Ser um em um milhão, contudo, não quer dizer muita coisa além de uma singularidade que ainda pode ser negativa. O que torna “When Harry Met Sally” tão bom e é frequentemente citado como sua qualidade de ouro é o roteiro. De todos os prós que citei até agora, todos estão fortemente influenciadas por ele. Crystal e Ryan de fato fazem energizam os personagens, há mais em Harry do que frases incrivelmente diretas e a um triz de serem ofensivas se este não fosse o jeito de ser. E quem seria Sally sem as reações de surpresa misturadas com choque e horror? Mesmo assim, não há como negar que os melhores momentos são proporcionados pela genialidade da roteirista Nora Ephron. São diálogos espetaculares — “Casamentos não terminam por infidelidade. É apenas um sintoma para outra coisa errada”, “É mesmo? Bem, este sintoma está fodendo minha esposa” — e uma sequência de quebras de expectativa que fazem este filme ser divertido e verdadeiramente engraçado. O espectador é constantemente induzido a acreditar que, finalmente, na próxima cena o filme será como em outras obras clichês. Mas não, Ephron garante que há sempre uma virada na história para desvirtuar um romance crescente ou um momento feliz com uma crise nervosa. Não é difícil se pegar gargalhando de algo tão criativo e engenhoso, e ao mesmo tempo tão real e na cara do espectador por falar de coisas banais, que dificilmente recebem o mesmo olhar cômico quando são lembrados. Quem realmente pensa sobre o tempo que um homem divide na cama com a mulher depois do sexo, se não for num tom ordinário ou preocupante? Bem, Harry fala sobre isso como alguém fala sobre o tempo virar.

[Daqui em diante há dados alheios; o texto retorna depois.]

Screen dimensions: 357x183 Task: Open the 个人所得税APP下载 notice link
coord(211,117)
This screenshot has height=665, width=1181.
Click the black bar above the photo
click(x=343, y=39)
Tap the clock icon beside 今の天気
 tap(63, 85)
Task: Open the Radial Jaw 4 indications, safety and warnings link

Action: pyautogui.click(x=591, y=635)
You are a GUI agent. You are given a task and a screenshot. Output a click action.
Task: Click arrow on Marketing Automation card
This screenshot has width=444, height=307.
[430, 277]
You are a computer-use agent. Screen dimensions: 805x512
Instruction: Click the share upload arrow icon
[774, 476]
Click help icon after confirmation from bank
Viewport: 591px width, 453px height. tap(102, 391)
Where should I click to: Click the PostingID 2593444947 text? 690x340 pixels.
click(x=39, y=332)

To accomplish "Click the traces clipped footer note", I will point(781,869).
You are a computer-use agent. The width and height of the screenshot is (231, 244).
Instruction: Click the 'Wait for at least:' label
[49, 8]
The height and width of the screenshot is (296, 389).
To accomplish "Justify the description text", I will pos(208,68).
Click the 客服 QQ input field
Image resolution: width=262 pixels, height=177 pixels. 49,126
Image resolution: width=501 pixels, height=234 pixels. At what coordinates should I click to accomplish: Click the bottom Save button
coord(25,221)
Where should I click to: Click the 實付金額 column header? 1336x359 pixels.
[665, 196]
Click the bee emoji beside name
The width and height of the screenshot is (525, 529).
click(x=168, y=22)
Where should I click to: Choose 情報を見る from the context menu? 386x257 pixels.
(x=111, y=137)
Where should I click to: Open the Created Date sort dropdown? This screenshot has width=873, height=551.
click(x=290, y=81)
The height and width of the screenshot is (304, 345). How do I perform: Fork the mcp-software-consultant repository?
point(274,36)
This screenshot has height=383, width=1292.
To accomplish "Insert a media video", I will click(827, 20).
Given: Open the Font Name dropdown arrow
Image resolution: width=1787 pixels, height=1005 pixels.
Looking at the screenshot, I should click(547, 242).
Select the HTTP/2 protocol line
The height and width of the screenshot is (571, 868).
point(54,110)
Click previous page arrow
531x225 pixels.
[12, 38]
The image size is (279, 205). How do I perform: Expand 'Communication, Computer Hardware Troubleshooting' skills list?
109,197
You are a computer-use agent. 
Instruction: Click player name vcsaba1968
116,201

Quem dera todas as comédias românticas fossem tão engraçadas quanto tentam ser. Uma perspectiva assim já é distante o bastante, pois esperar que elas sejam como “When Harry Met Sally” é jogar os padrões bem no alto. Não são todos os roteiros que conseguem ser espertos. A maioria cai na pretensão e não consegue levar o espectador numa jornada única como essa. Um conjunto de personagens ímpares, incluindo os coadjuvantes, só poderia resultar numa experiência divertidamente imprevisível.